## Exercise directions
Reproduce the text lines of the material below word for word, leaving out the pictures.

## Dataset records
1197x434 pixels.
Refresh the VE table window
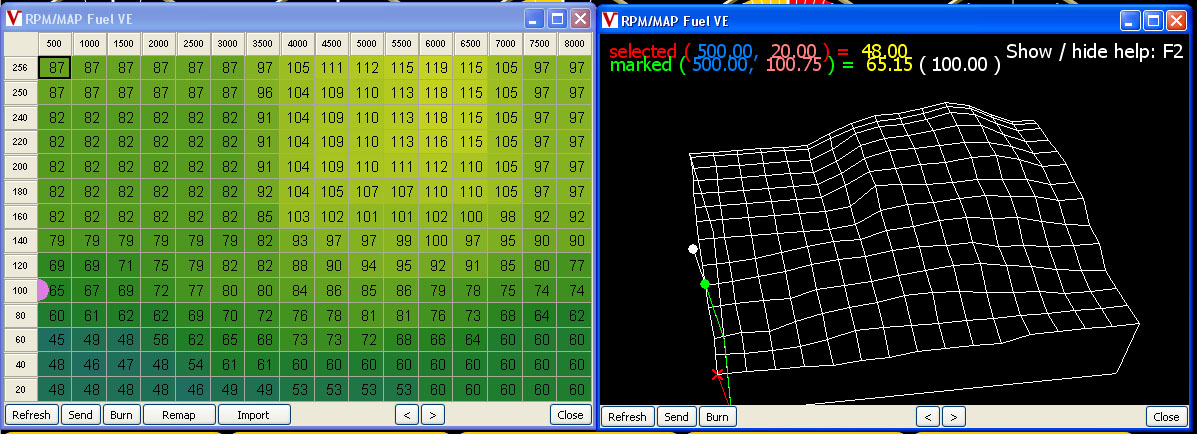click(31, 414)
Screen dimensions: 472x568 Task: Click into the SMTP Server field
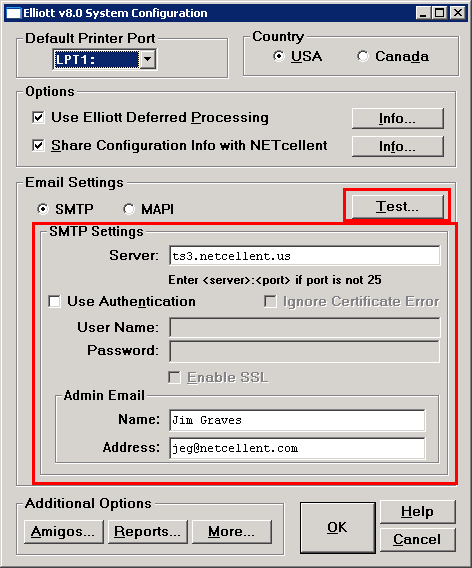(x=305, y=256)
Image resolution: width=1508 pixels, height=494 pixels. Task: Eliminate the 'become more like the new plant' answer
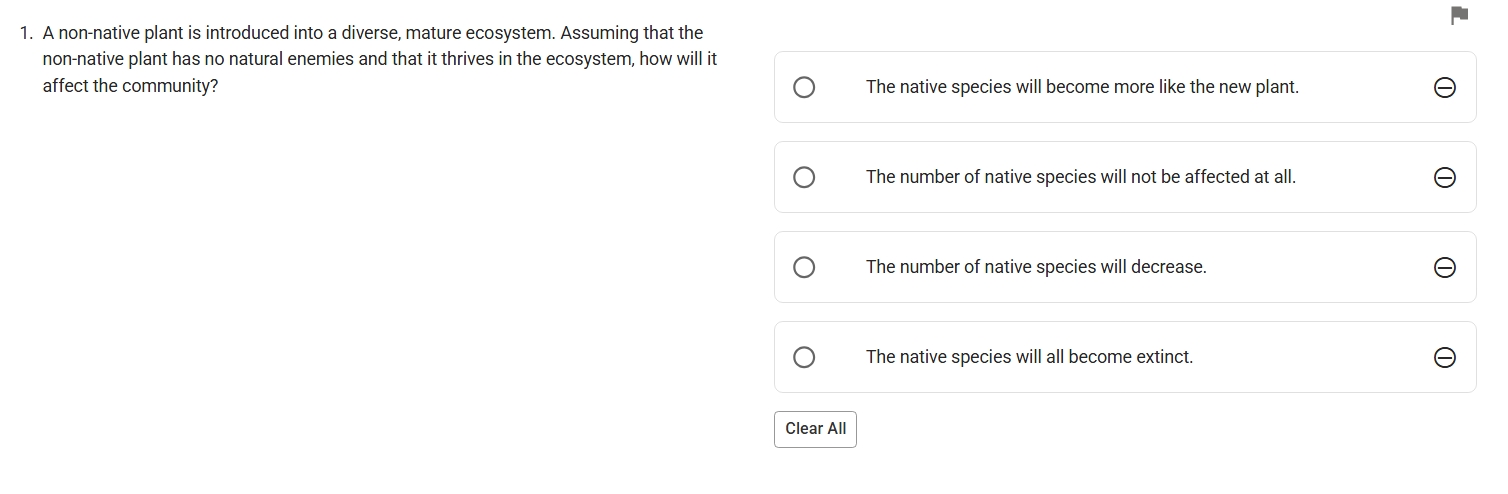tap(1444, 88)
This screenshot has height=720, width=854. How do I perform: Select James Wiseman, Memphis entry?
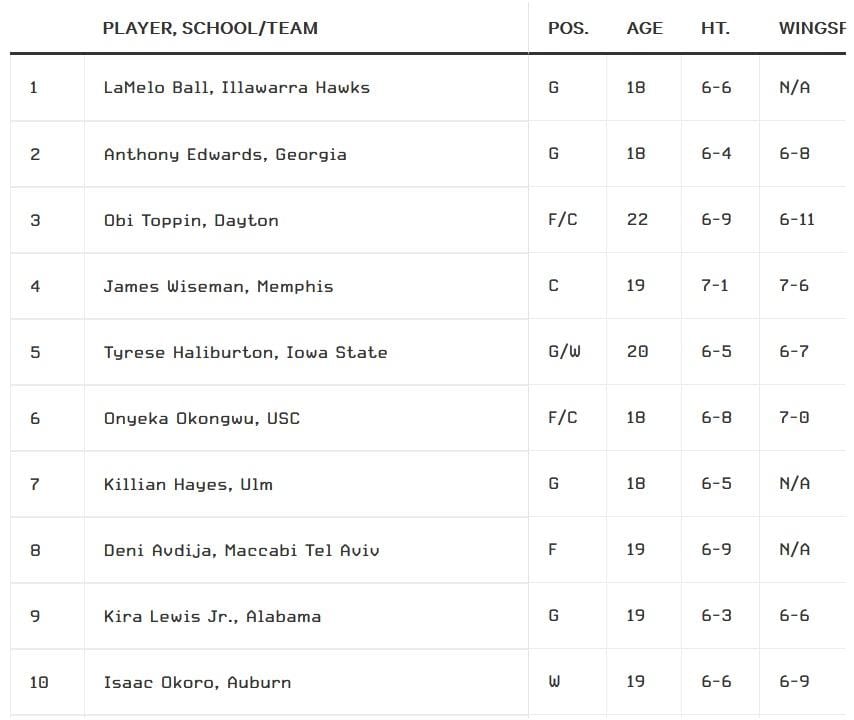(218, 286)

## Response
1197x434 pixels.
Refresh the VE table window
click(31, 414)
Screen dimensions: 472x568 Task: Click into the SMTP Server field
(x=305, y=256)
Image resolution: width=1508 pixels, height=494 pixels. Task: Eliminate the 'become more like the new plant' answer
tap(1444, 88)
This screenshot has height=720, width=854. How do I perform: Select James Wiseman, Memphis entry?
(218, 286)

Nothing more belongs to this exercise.